Il faut reconnaître que cette condescendance narquoise n’est pas toujours injustifiée. Les reconstitutions de rites païens par des « fans » déguisés en druides laissent dans le meilleur des cas une impression mitigée, y compris sans doute à la plupart de ceux qui y participent. D’aucuns qualifieraient pareilles entreprises de surannées, sinon d’anachroniques, à l’heure où le paganisme n’est plus depuis longtemps une force vivante capable de structurer l’imaginaire collectif. Ce genre de démarches volontaristes revêtent un caractère artificiel : on tente de ressusciter les vieilles religions comme le Dr. Frankenstein rêva jadis de ressusciter les morts. Quoi qu’on pense de ces aspirations, elles n’ont sans doute guère d’avenir et resteront cantonnées aux marges invisibles de la société. Le « bricolage spirituel » est lui aussi passé par là. Le paganisme libertaire New Age importé des pays anglo-saxons charrie une atmosphère d’infantilisme face à laquelle il est difficile de rester complaisant. Sa cohérence doctrinale est faible et s’appuie sur une vision fantasmée du passé, mâtinée de poncifs typiquement modernistes. Une fascination puérile pour les cultures traditionnelles se mêle au recyclage des pires aspects du coaching néolibéral, de sorte que la participation à une séance de chamanisme wiccan risque d’apporter à peu près autant d’élévation intérieure qu’une sortie à Disneyland.

Le néopaganisme souffre enfin d’une réputation sulfureuse, qu’il doit au souvenir répulsif du nazisme et de son emblématique svastika, la croix composée de quatre potences en forme de gamma grec, qu’on appelle en langue profane « croix gammée ». Sous sa forme dextrogyre (tournée à droite) ou sénestrogyre (tournée à gauche), ce symbole néolithique dispose pourtant d’une prégnance presque planétaire, puisqu’on en retrouve des traces dans toute l’Europe, mais aussi en Inde, en Extrême-Orient, en Afrique, en Océanie et même dans les Amériques (comme chez les navajos ou les mayas). Il fut particulièrement apprécié des religions archaïques et classiques, connut une impressionnante postérité dans l’hindouisme et le jaïnisme, et infusa chez nous jusque dans l’architecture chrétienne. Nombre de touristes s’étonnent encore de retrouver des « signes nazis » gravés sur le sol des églises médiévales ! Nous avons oublié l’extraordinaire antiquité de ce disque solaire stylisé, représentant l’éternel retour des cycles naturels du monde, comme nous avons oublié l’extraordinaire floraison du néopaganisme au XIXe siècle et au début du XXe, dans les milieux socialistes républicains autant que dans les milieux nationalistes, et le plus souvent à l’écart des sphères politiques. En pleine vogue du post-romantisme, on se passionnait pour les folklores régionaux, les ruines enfouies sous la terre et les tables tournantes. Rien qui ne prédisposât en théorie à parquer les juifs dans des camps d’extermination. Mais la mémoire humaine est limitée, tandis que l’arrogance judicatrice des professeurs de vertu est sans limite.

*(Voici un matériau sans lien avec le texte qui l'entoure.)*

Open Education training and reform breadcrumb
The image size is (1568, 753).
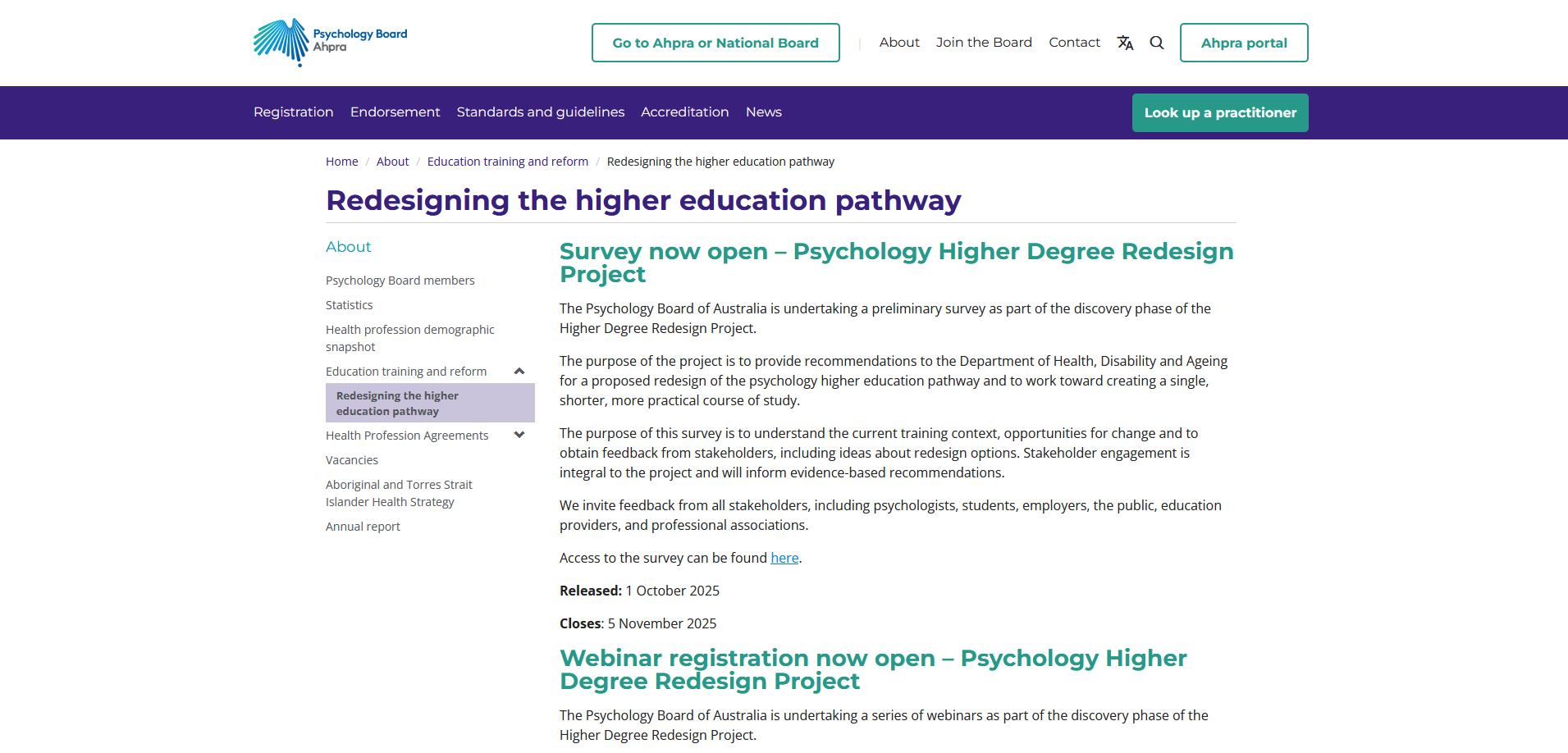(x=507, y=162)
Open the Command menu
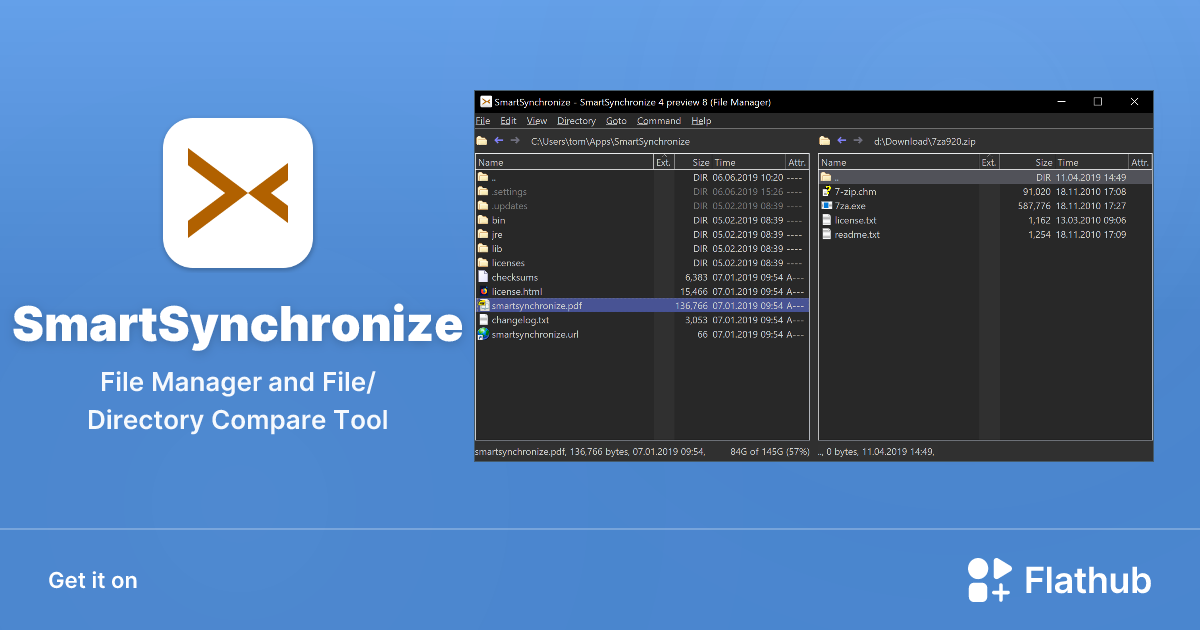This screenshot has height=630, width=1200. click(x=659, y=120)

Il est donc grand temps de repenser le paganisme d’une manière nuancée, loin des préjugés, des anathèmes et de l’ignorance. La littérature universitaire souffre d’une méconnaissance profonde de ce courant cultuel. Nous ne comprenons même plus que des peuples civilisés aient pu prier Zeus, Athéna ou Apollon. Pendant des siècles, l’étude des religions anciennes est restée cantonnée à l’exégèse critique formulée par les historiens chrétiens, avant de passer entre les mains d’universitaires laïques qui ne sont jamais parvenus à comprendre leur sujet de l’intérieur. Il n’y eut à vrai dire que quelques exceptions notables, parmi lesquelles on citera les hellénistes Louis Ménard, Károly Kerényi et Walter Otto, puis plus récemment les anthropologues Marc Augé et Maurizio Bettini.

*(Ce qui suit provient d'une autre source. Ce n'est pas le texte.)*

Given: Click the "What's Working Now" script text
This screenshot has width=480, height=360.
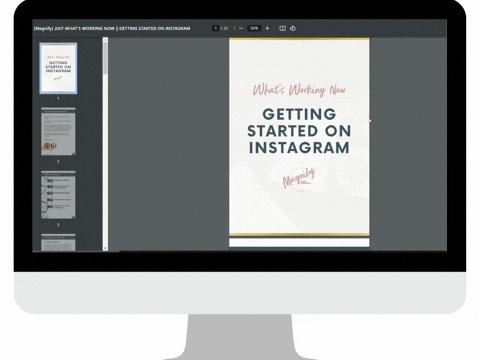Looking at the screenshot, I should [x=299, y=89].
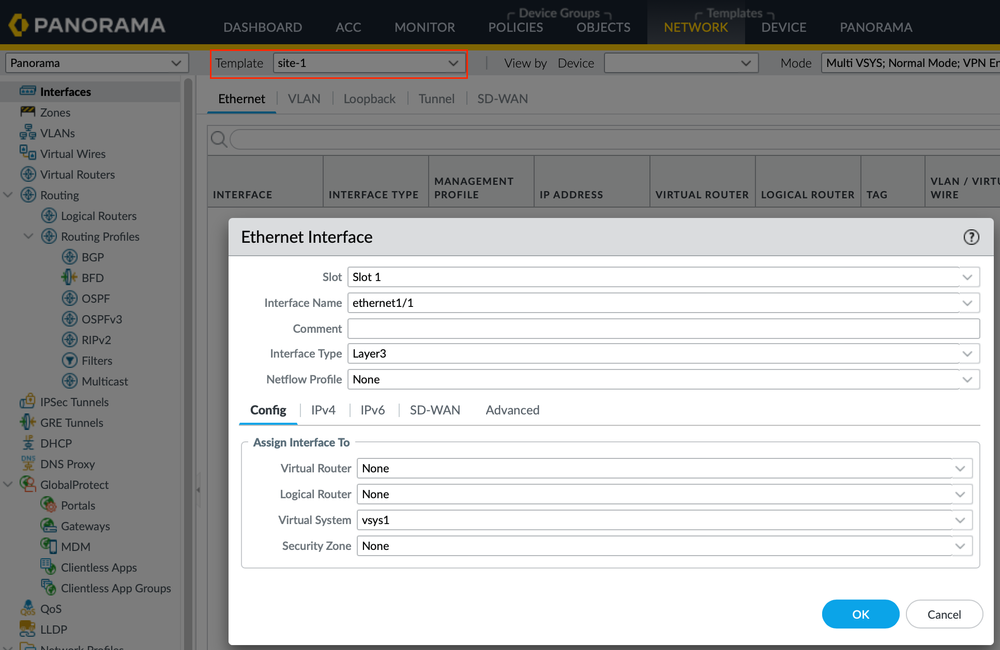The height and width of the screenshot is (650, 1000).
Task: Collapse the GlobalProtect tree section
Action: [9, 485]
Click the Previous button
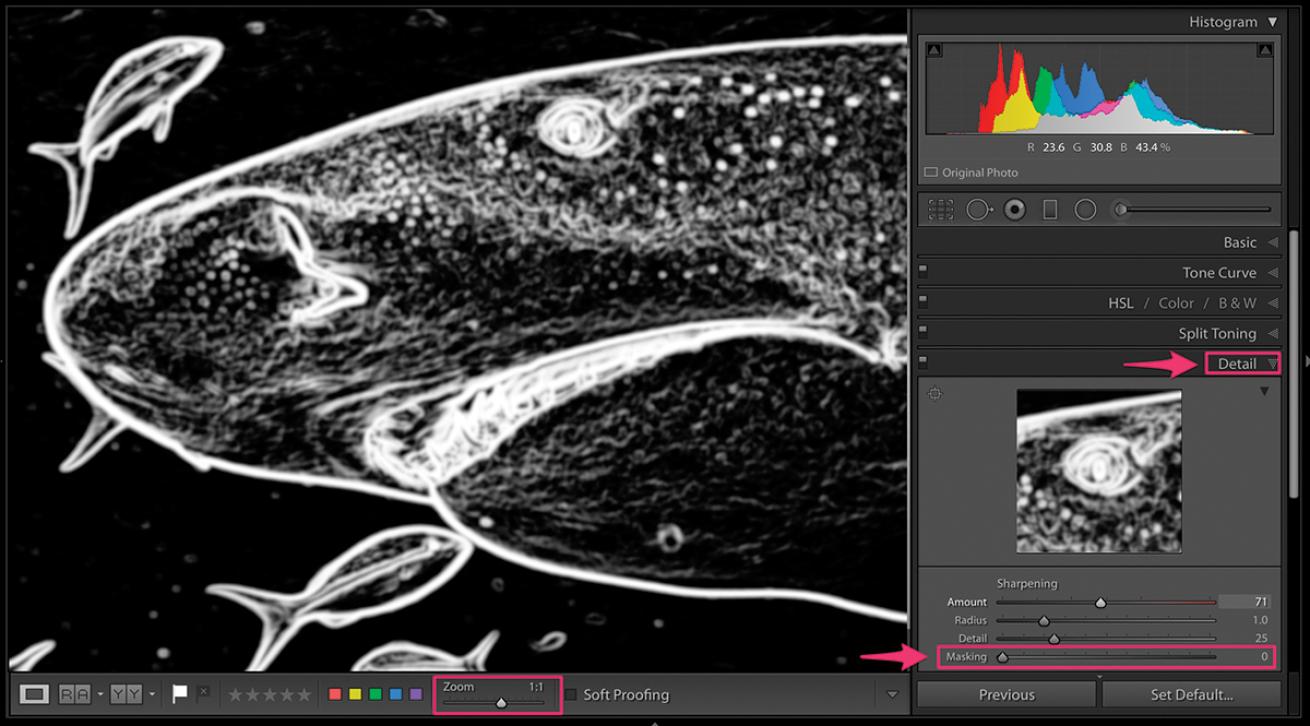Screen dimensions: 1310x726 coord(1006,695)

Je professe pour ma part un retour authentique aux sagesses de l’Antiquité, parce que je crois qu’elles ont beaucoup à nous apporter dans la conduite de notre existence et le réenchantement du monde. Elles peuvent nous apprendre à mieux équilibrer notre rapport aux autres, notre rapport à la vie et à la mort, notre rapport à l’éducation ou au travail – sans parler du rapport entre les hommes et les femmes. Les vieilles sagesses fondées sur l’harmonie restent plus jeunes et plus fraîches que jamais, pour qui prend la peine de les lire encore ! 

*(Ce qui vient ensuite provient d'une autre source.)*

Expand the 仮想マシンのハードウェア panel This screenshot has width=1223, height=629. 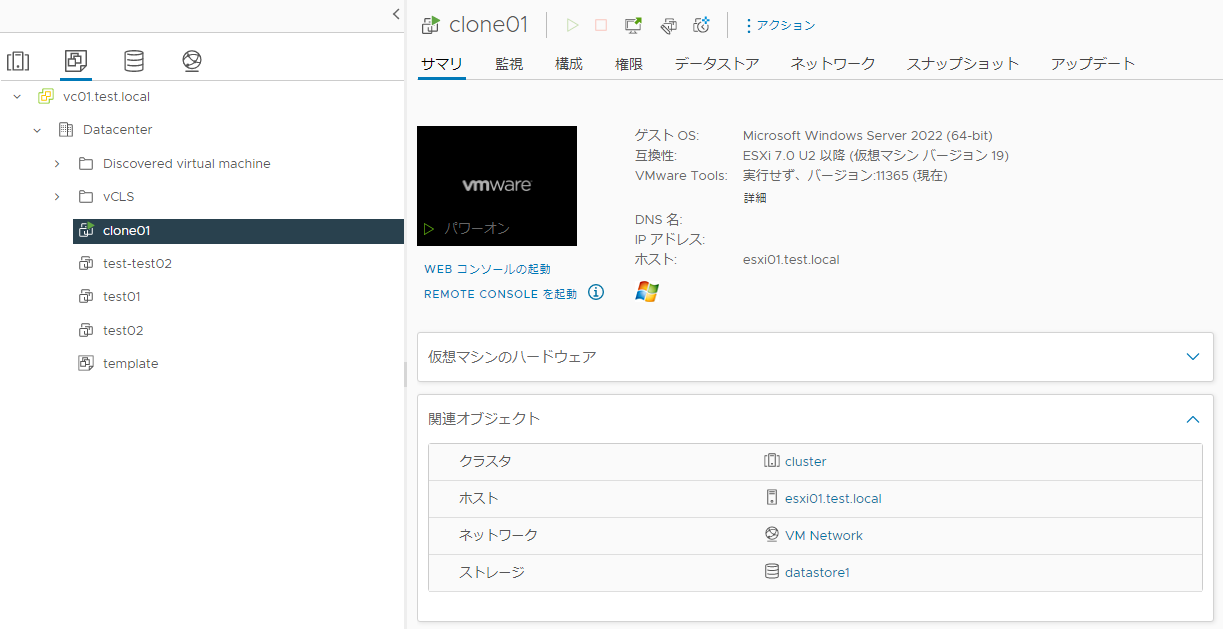tap(1192, 357)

Le terme de « païen » désigne en latin le paysan par opposition à l’urbain des grandes cités ou des villes. Léon Brunschwigq disait que « l’être raisonnable par excellence est l’homme d’expérience, que l’on sait de conduite prudente et de bon conseil, ce paysan familier avec le rythme des saisons, l’alternance des vents, la brusquerie des orages, ce médecin qu’une curiosité avisée a rendu sensible au tempérament des malades, à la gravité des symptômes, à l’opportunité des remèdes, art tout individuel et qui bien souvent serait difficile à justifier de façon explicite. (Héritage de mots, héritage d’idées) ». Est-ce que les sagesses païennes ont, pour vous, cette tâche de réinscrire une proximité des humains vis-à-vis du monde, de la nature, voire du cosmos, en faisant à nouveau confiance aux savoirs non scientifiques ?

La science est bien sûr éminemment estimable et la compréhension rationnelle du monde nous prémunit contre la bêtise. Il n’y a donc pas lieu de rejeter les savoirs scientifiques, dont nous avons au contraire grandement besoin. Néanmoins, je crois que la modernité positiviste a créé une forme de dessèchement de l’imaginaire et de désenchantement du monde. Nous sommes devenus borgnes et unijambistes, en quelque sorte.

En perdant le paganisme, nous avons perdu la puissance éclairante du poème. L’Antiquité entretenait un rapport à la nature très différent de celui qui s’est imposé à l’époque moderne. L’homme ne se voulait pas encore « maître et possesseur de la nature » – selon la célèbre formule de Descartes –, car il se sentait plutôt partie prenante d’un organisme global avec lequel il évoluait en interdépendance. On n’opposait pas l’individu à son environnement, et l’on cultivait l’harmonie comme la vertu suprême, seule en mesure d’équilibrer le monde. N’oublions pas non plus l’extraordinaire pouvoir de réflexion qu’offre le mythe, imprégné d’une inépuisable richesse symbolique. Avant le règne trop exclusif de la froide raison raisonnante, la sagesse antique savait aussi s’abreuver de fables pour penser la vie mouvante plutôt que la matière figée. La philosophie était vitaliste, bien plus que mécaniste.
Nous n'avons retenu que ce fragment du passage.